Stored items
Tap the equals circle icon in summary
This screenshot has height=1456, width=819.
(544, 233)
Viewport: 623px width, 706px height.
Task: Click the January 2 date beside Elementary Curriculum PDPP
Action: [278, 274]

Task directions => An exact copy of all the records above is the required answer.

Exercise solution =>
Tap the equals circle icon in summary
This screenshot has height=1456, width=819.
(544, 233)
Viewport: 623px width, 706px height.
Task: Click the January 2 date beside Elementary Curriculum PDPP
Action: [278, 274]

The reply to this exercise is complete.